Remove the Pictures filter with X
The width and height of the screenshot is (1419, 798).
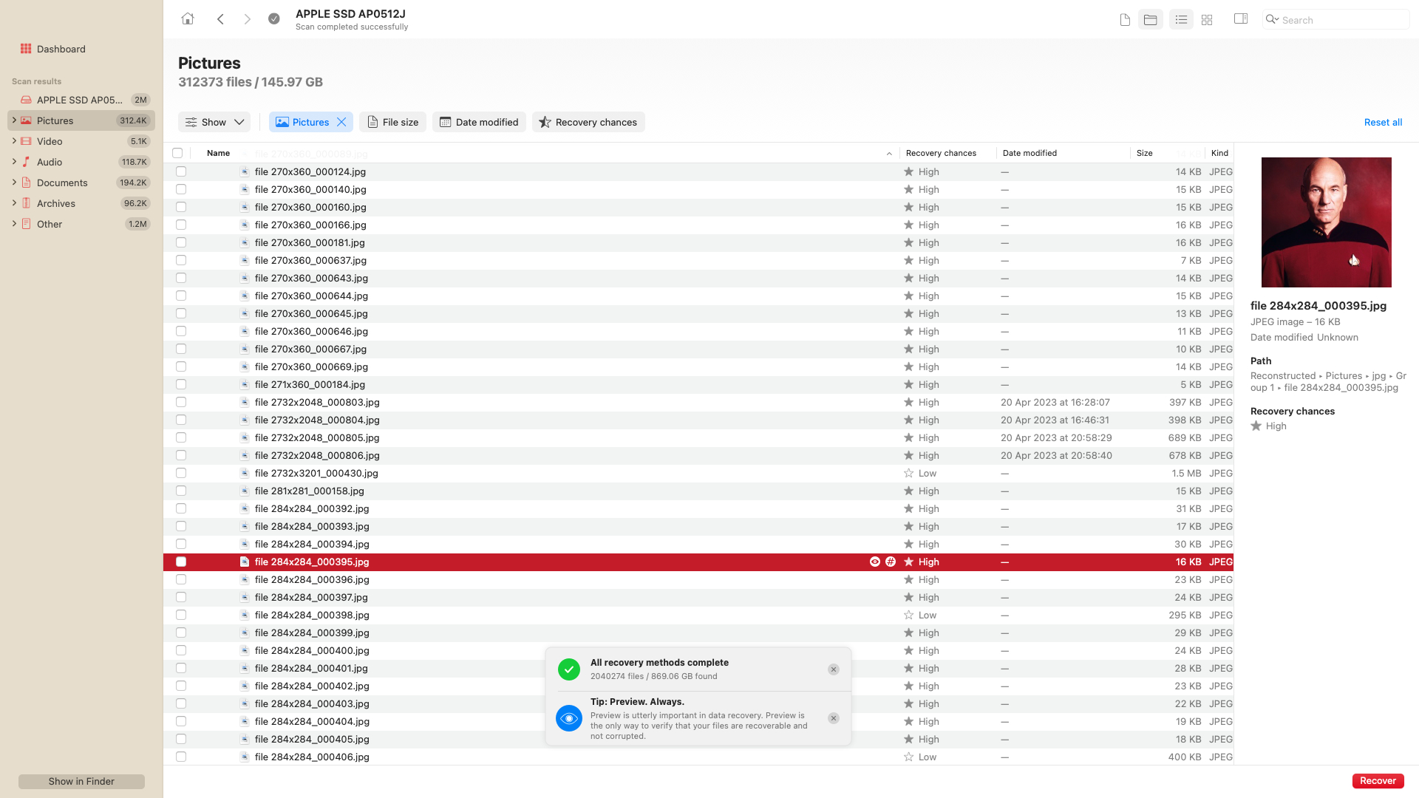[x=341, y=123]
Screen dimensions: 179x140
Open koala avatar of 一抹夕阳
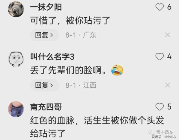pos(16,9)
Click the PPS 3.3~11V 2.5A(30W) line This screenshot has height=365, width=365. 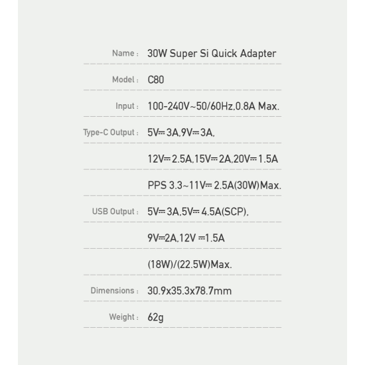[214, 186]
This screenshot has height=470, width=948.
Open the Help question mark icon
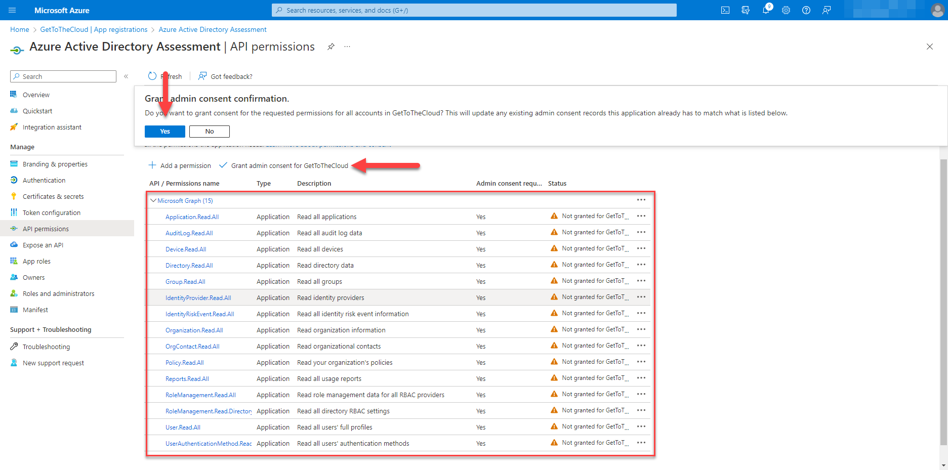(806, 10)
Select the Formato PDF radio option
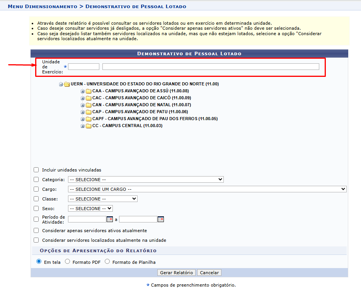This screenshot has width=361, height=292. point(68,262)
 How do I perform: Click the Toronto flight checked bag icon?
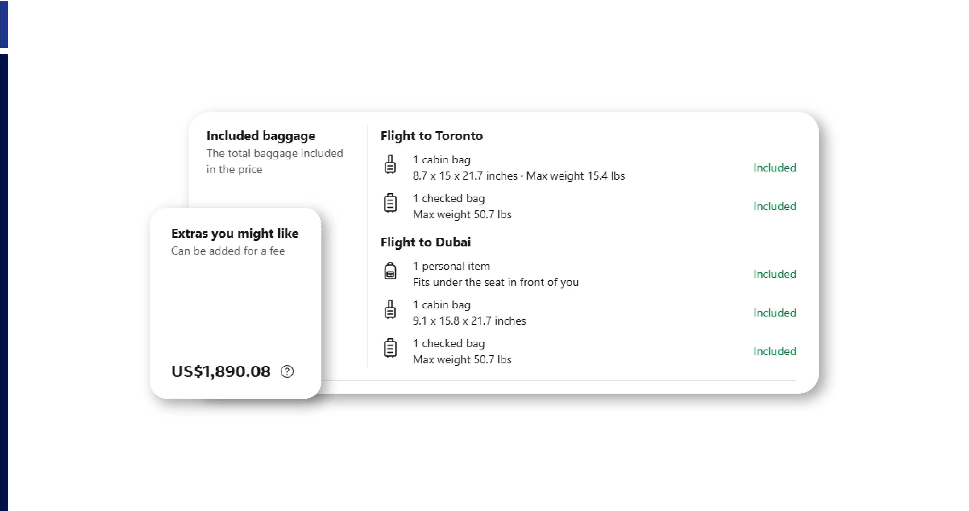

● **Problem to solve**
Update the stretch from the line containing "Select the Formato PDF radio option" through the end of the records, swapping "Toronto" for "Montreal" and leaving everything else as is. Omit the pictures from your answer.

● **Answer to the problem**
Select the Formato PDF radio option
This screenshot has width=361, height=292. point(68,262)
 How do I perform: Click the Montreal flight checked bag icon?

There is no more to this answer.